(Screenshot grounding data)
-=-=-=-=-

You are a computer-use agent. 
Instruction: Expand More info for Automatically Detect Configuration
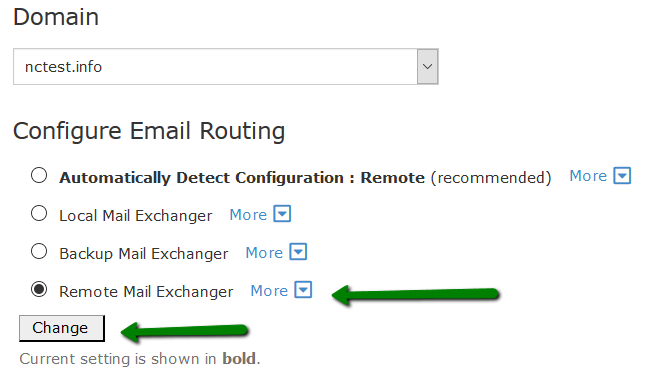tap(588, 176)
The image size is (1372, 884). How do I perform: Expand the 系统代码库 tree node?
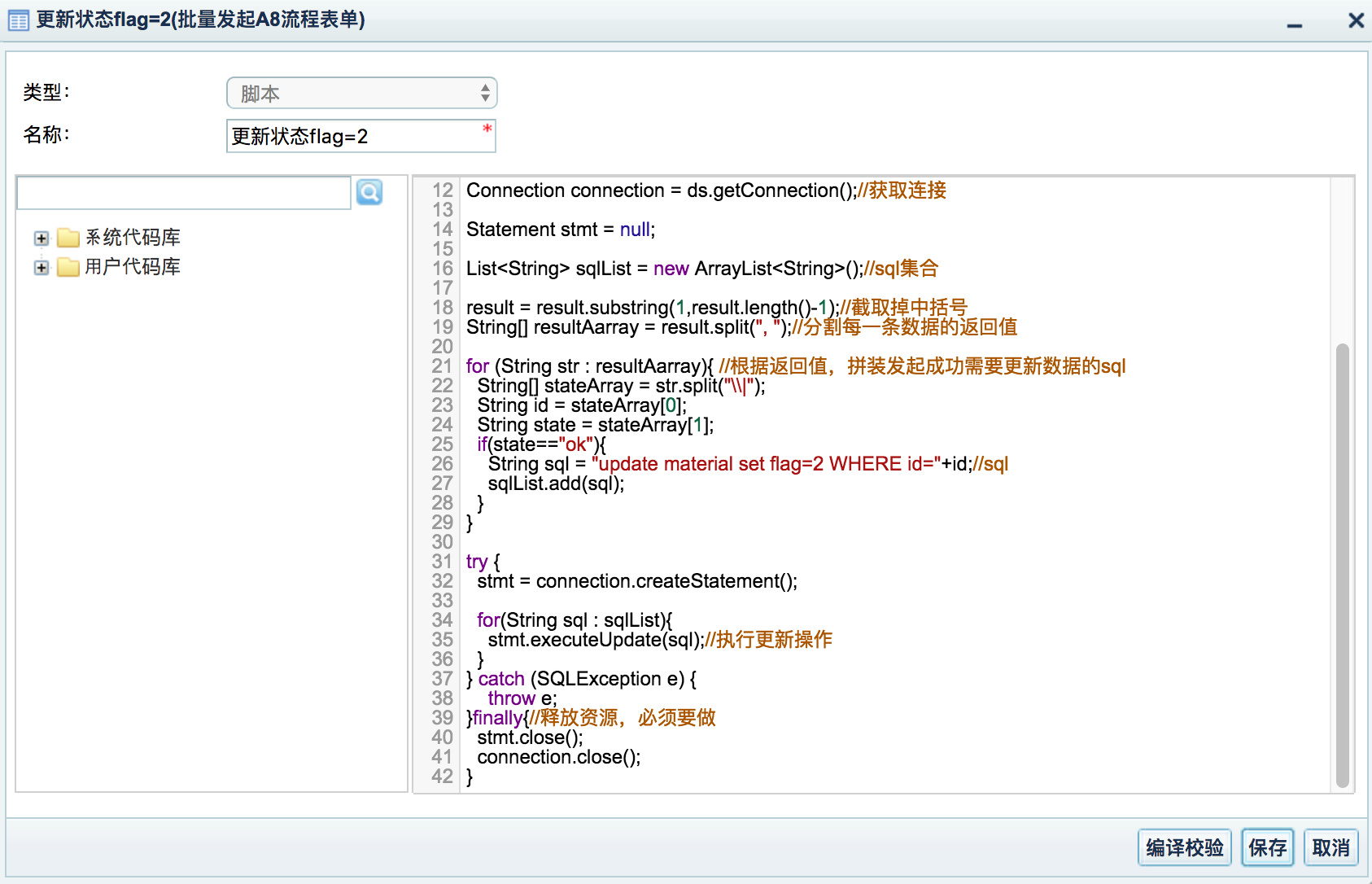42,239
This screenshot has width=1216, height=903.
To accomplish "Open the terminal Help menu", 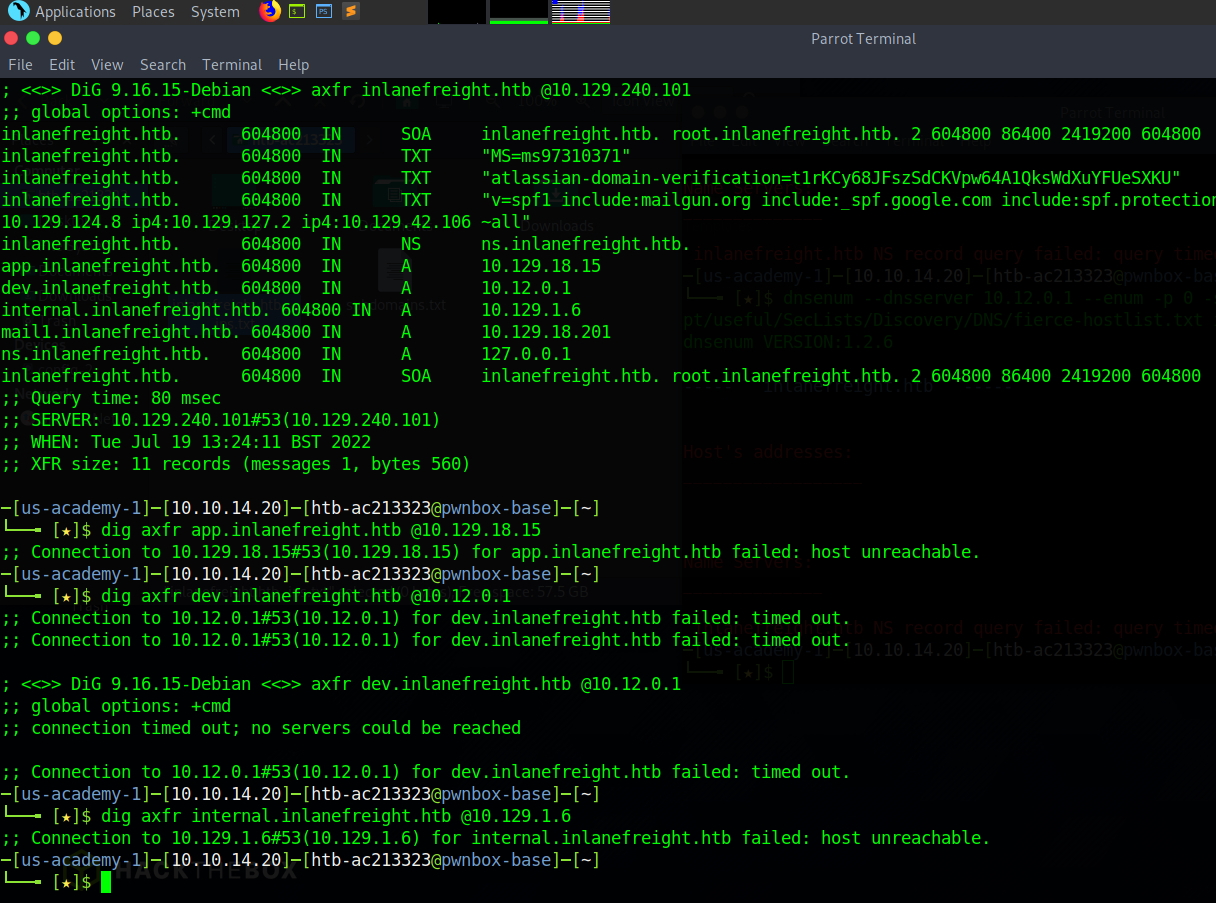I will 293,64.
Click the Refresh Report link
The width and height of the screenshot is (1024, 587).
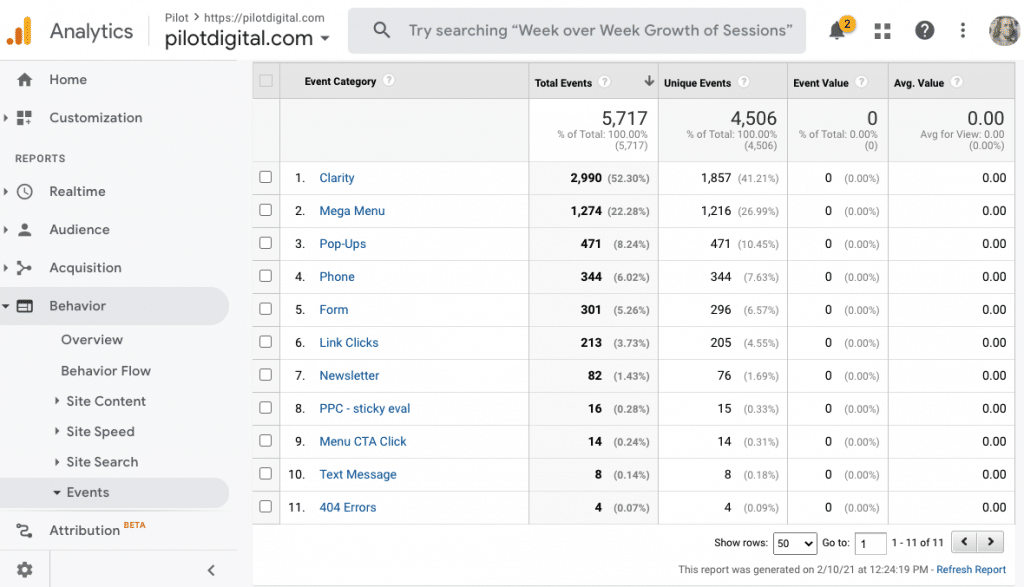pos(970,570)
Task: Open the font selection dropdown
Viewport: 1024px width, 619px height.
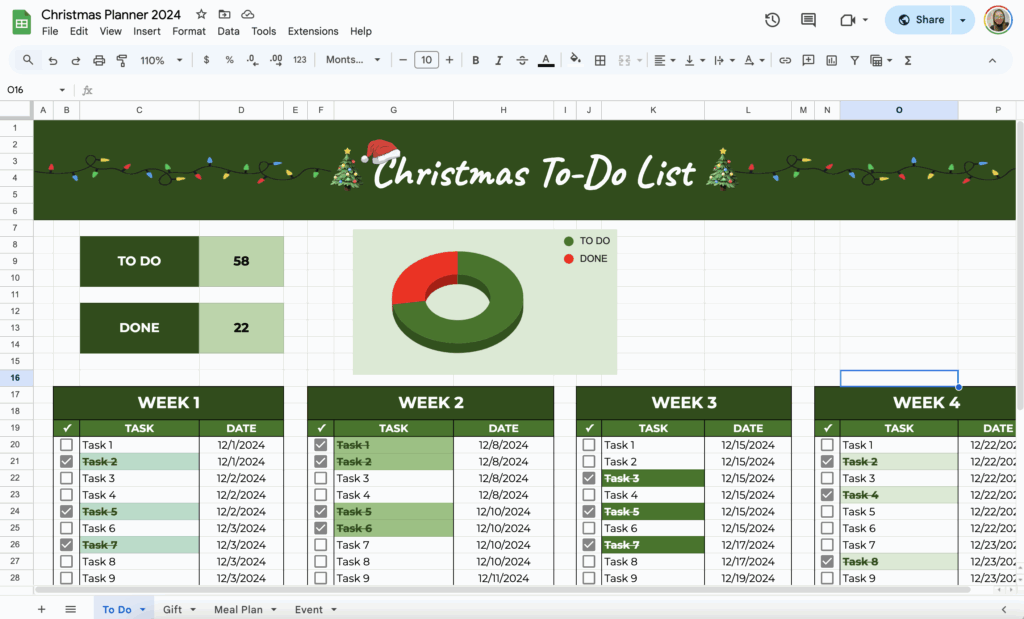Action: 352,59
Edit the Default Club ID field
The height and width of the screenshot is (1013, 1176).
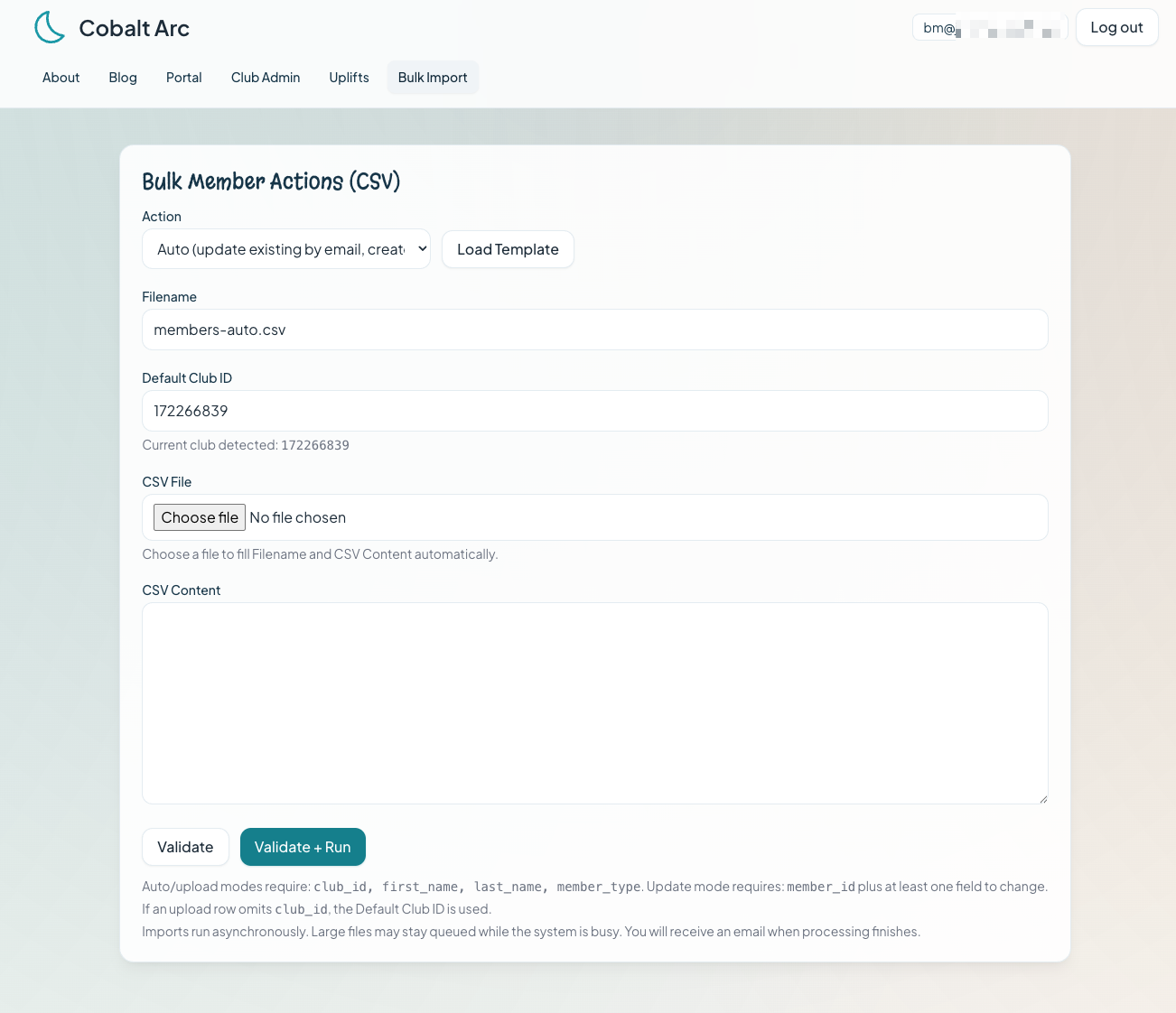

-=-=-=-=-

▸ Task details:
Reproduce exactly, with every picture left out, the lines from the one that contains "Click the Refresh Report link" to the final line of the records above.

▸ Solution for this problem:
Click the Refresh Report link
The width and height of the screenshot is (1024, 587).
pos(970,570)
Task: Open the font selection dropdown
Viewport: 1024px width, 619px height.
Action: 352,59
Edit the Default Club ID field
The height and width of the screenshot is (1013, 1176).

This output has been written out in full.